Data for processing →
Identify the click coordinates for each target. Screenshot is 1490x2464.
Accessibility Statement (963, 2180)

...

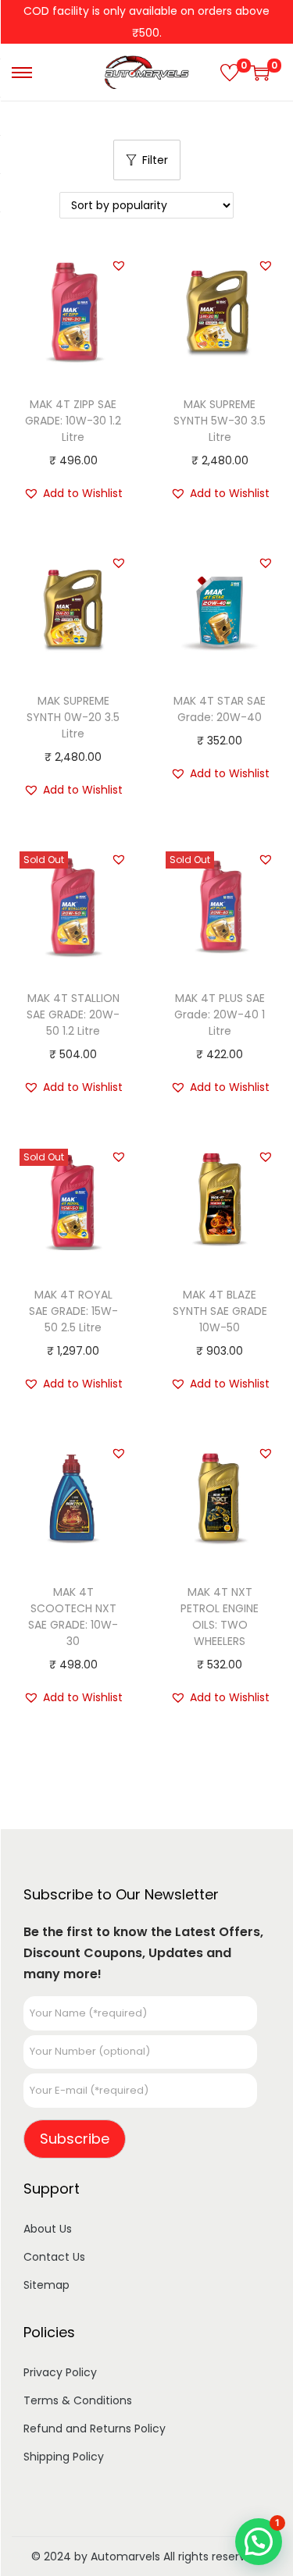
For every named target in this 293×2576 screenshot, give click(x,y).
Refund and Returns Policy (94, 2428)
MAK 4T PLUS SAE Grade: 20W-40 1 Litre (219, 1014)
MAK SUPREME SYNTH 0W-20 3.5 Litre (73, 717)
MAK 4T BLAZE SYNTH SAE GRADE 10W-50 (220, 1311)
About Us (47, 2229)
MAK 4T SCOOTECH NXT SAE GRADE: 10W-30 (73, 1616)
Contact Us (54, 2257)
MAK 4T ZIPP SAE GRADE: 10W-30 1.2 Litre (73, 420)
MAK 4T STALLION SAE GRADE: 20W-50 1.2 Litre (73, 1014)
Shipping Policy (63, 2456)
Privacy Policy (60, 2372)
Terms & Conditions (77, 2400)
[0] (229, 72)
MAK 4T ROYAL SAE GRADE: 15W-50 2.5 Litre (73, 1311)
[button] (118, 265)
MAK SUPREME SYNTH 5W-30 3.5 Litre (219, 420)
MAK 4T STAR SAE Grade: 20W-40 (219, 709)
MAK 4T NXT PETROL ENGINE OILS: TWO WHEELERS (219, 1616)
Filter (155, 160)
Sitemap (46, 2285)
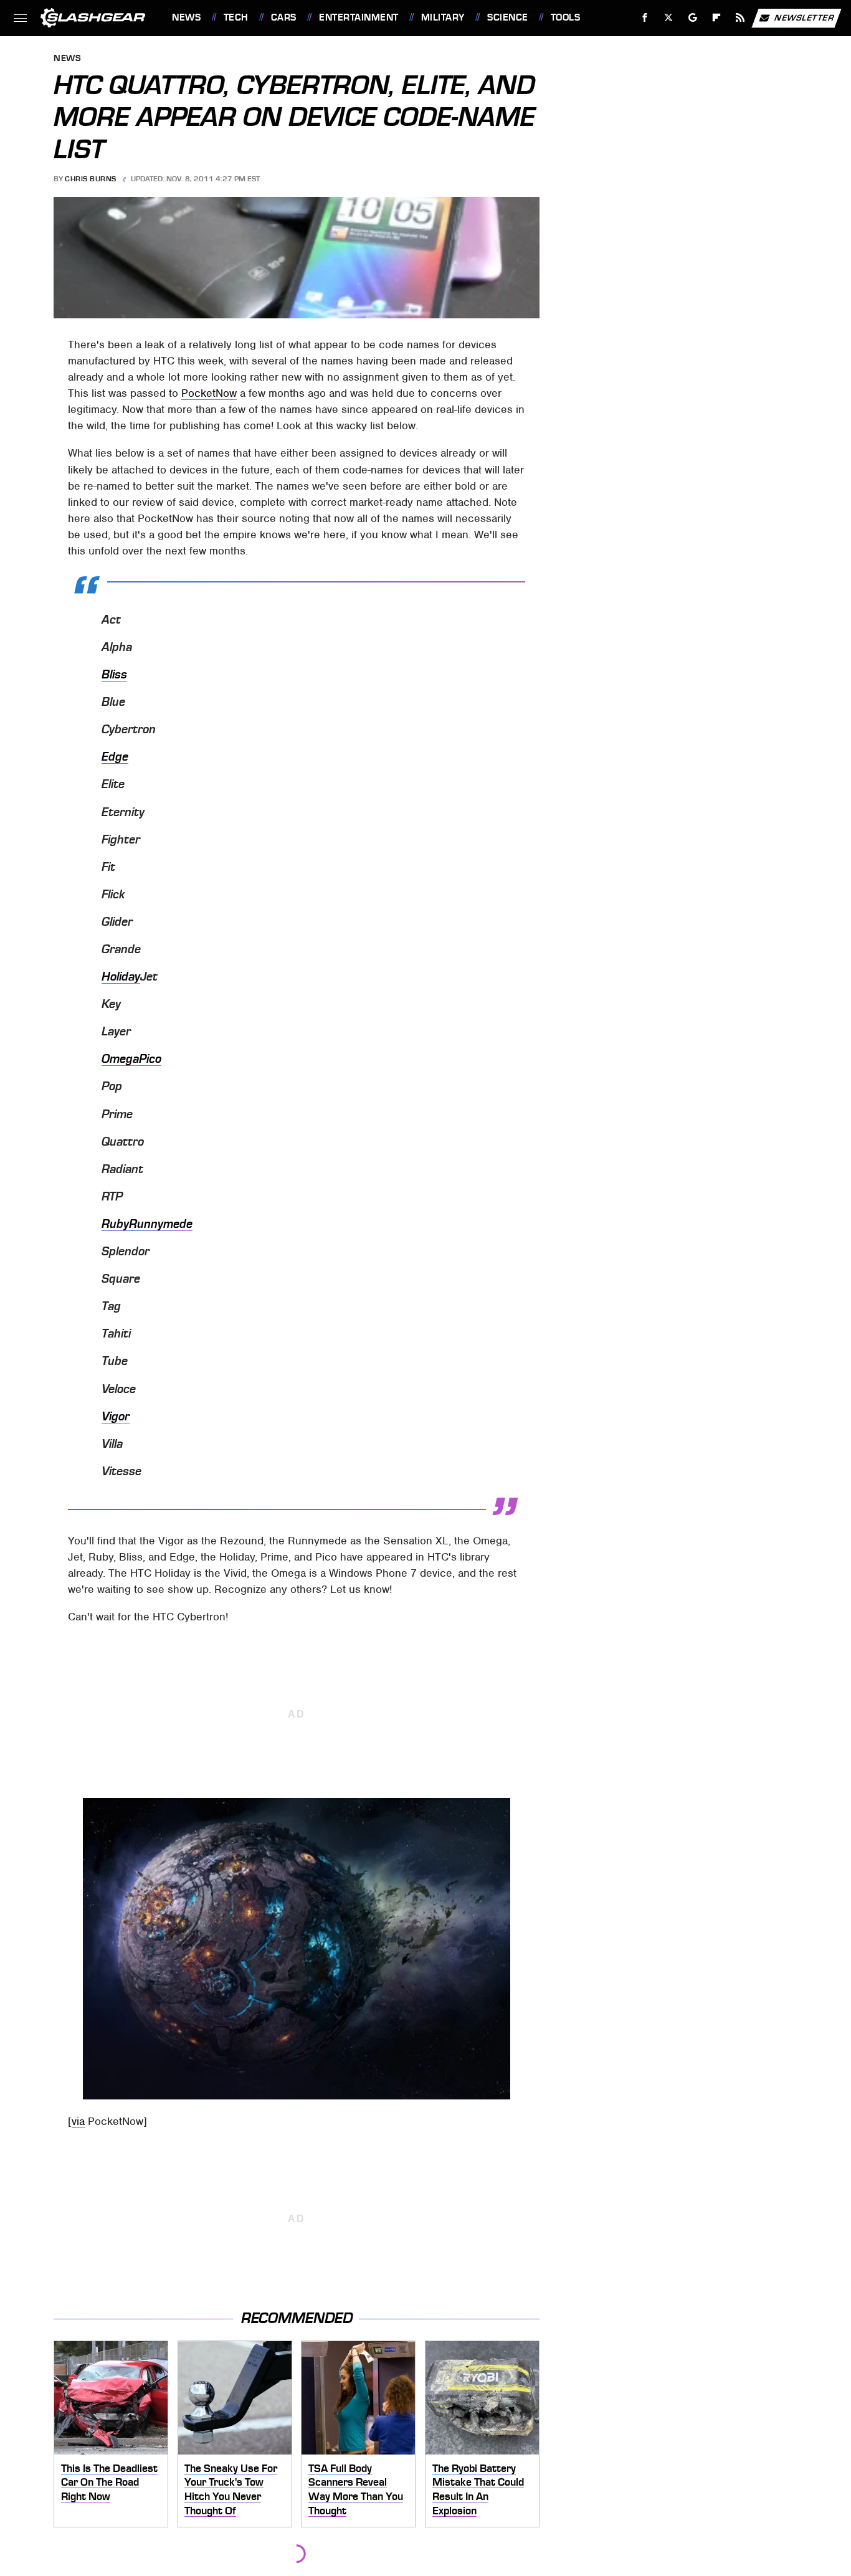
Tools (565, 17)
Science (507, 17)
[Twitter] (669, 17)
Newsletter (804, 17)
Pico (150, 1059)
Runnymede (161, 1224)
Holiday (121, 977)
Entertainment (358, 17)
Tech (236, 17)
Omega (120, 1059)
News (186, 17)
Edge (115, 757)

---

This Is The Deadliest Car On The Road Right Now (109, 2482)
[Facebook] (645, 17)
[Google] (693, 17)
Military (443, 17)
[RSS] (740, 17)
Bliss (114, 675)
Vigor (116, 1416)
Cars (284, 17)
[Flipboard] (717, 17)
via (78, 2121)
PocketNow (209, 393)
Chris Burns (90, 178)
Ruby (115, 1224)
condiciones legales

Assignment →
For each line above that contains the word "SYNTH", copy that line.

Answer to this problem →
MAK SUPREME SYNTH 0W-20 3.5 Litre (73, 717)
MAK 4T BLAZE SYNTH SAE GRADE 10W-50 (220, 1311)
MAK SUPREME SYNTH 5W-30 3.5 Litre (219, 420)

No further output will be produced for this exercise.